Are you worried about not being in control of your anger or afraid when others get angry? Does anger get in the way of your relationships or your work? Do you isolate yourself because you are afraid of anger?

Without awareness, people tend to implode with anger or explode.  There is a middle ground of allowing yourself to feel angry and express it in an appropriate and contained way.

Why therapy?

People often seek therapy to help manage their anger in order to lead a more satisfying life, have better relationships and learn to say no in an appropriate way.

Because anger can be felt in different ways, during therapy we will look at what your relationship is to anger; what you learnt about anger from your history; what triggers you to feel angry or how you don’t feel angry and then we can look at how you express it.

As the picture of you and your anger becomes clearer so we can work to find ways of expressing your anger in a contained and clear way.

If you are willing and wanting to explore how you are in relation to anger then therapy can help you express your ‘No’.

Isn’t being angry just being aggressive?…

Anger is a feeling and it is OK to be angry. It is what we do with our anger that’s important and this is what the focus of therapy can be. So feeling angry is not being aggressive. Saying we are angry is not being aggressive. If you act out our anger in an explosive way then you are being aggressive.

Anger is a natural human emotion as a response to threat, disappointment, attack or an injustice. In its simplicity it is just us saying no I don’t like or I don’t want ‘that’.

It becomes complex when we don’t know how to express ourselves clearly or fear for consequences of expressing ourselves.

Anger as an emotion is often feared and judged. This fear and judgment can come from the experience of the ‘acting out’ of feeling angry.

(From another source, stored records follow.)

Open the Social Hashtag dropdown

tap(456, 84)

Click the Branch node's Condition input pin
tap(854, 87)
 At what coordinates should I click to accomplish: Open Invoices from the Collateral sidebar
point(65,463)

You may have a history of living in a family with someone who was aggressive and emotionally or physically violent. You may have experienced of someone close to you withdrawing in a passively aggressive way. As a consequence you too may show this behaviour or indeed fear this behaviour in you so have no outlet to your feeling of anger. You may say you are fine when indeed this is not so but the least threatening path.


“But I don’t get angry, that’s my problem.” “I’m afraid that if I open the angry box I’ll be angry forever and who wants that?”

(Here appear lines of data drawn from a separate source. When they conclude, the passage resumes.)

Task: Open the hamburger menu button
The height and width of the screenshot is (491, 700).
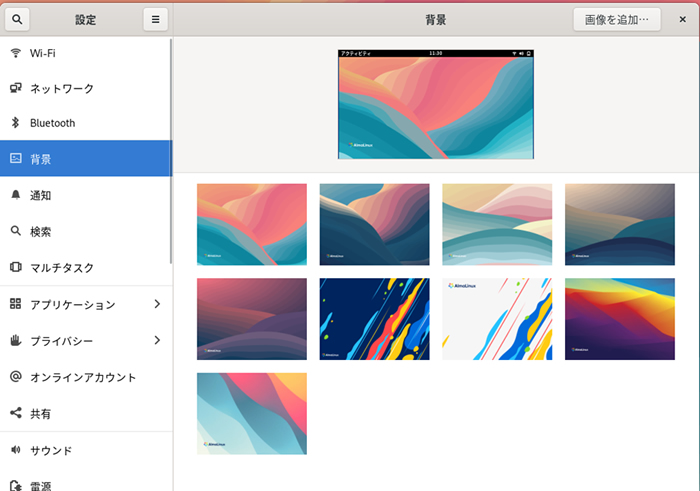Action: (x=155, y=19)
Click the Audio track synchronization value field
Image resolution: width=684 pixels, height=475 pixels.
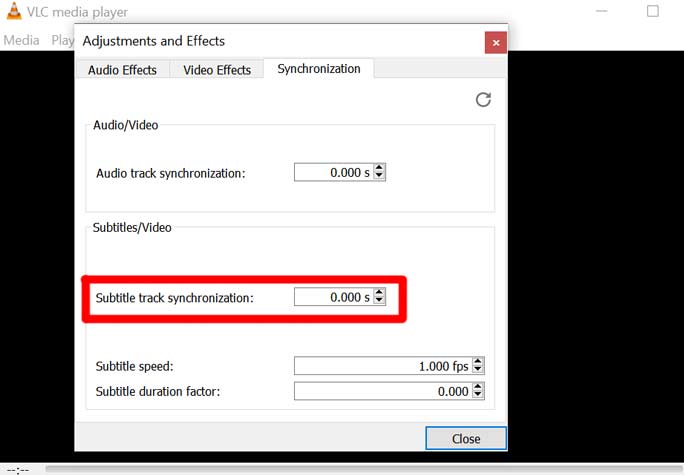[x=332, y=173]
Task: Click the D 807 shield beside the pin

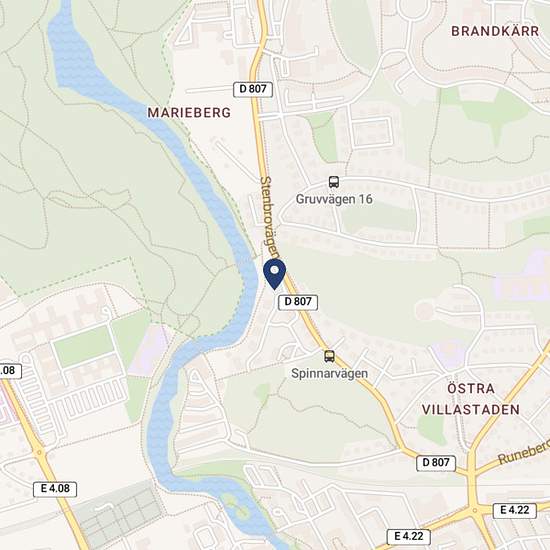Action: click(298, 302)
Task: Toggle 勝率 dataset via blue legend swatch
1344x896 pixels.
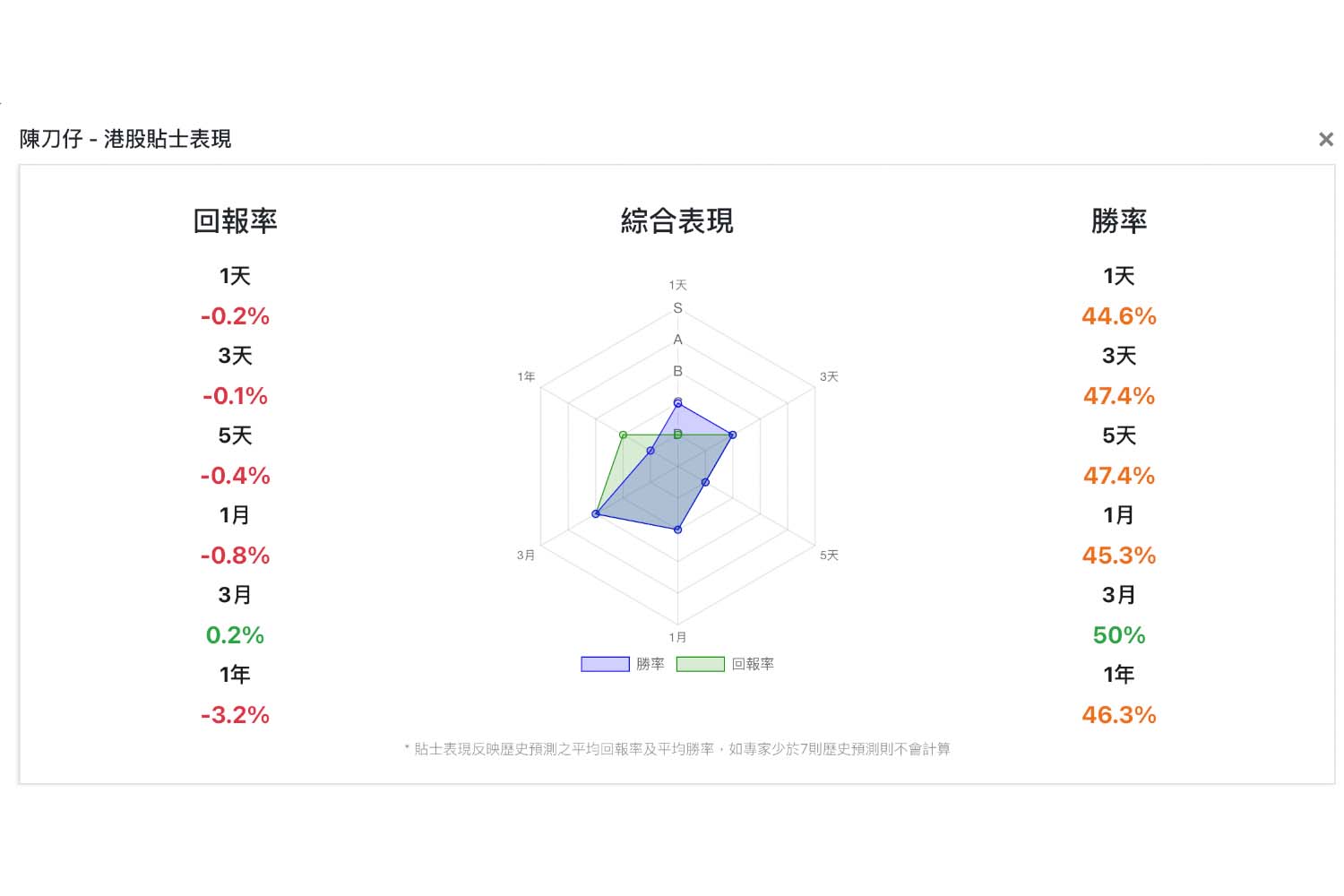Action: click(x=605, y=664)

“I’m scared of conflict so avoid it. If I look at anger in therapy then it will all be too messy”

People will often shy away from talking to a therapist about their anger. Sometimes a person may feel shame about an explosive episode, some people are afraid that they may become monsters and go from zero anger to becoming the Incredible hulk.

The actual opposite can be true. To talk about our shame can help us manage it better and then address our relationship to anger. If we believe we will go from zero to extreme then it can be helpful to find the middle ground.

Anger is just saying no, it’s how we say it that matters.

What difference could therapy make?

One of the benefits of understanding our relationship to anger through knowing what our pattern of expression or lack of expression is simply the benefit of choice. If you know what you am feeling and know that you have more options than imploding or exploding then you can be more connected to yourself and feel empowered.

There is something very liberating when we find a way to clearly express our anger in a contained way without the need to act out.

You can learn the importance of anger within your emotional vocabulary. Discover that being angry doesn't always mean you either shout, get violent or sit there sulking with steam coming out of your ears.

Understanding that anger comes within a spectrum from mild irritation to furry.  therapy can help you  recognise when you feel anger.

When you are clearer about when you feel angry you have choices about what you do with your anger and how and when you express your feeling of anger.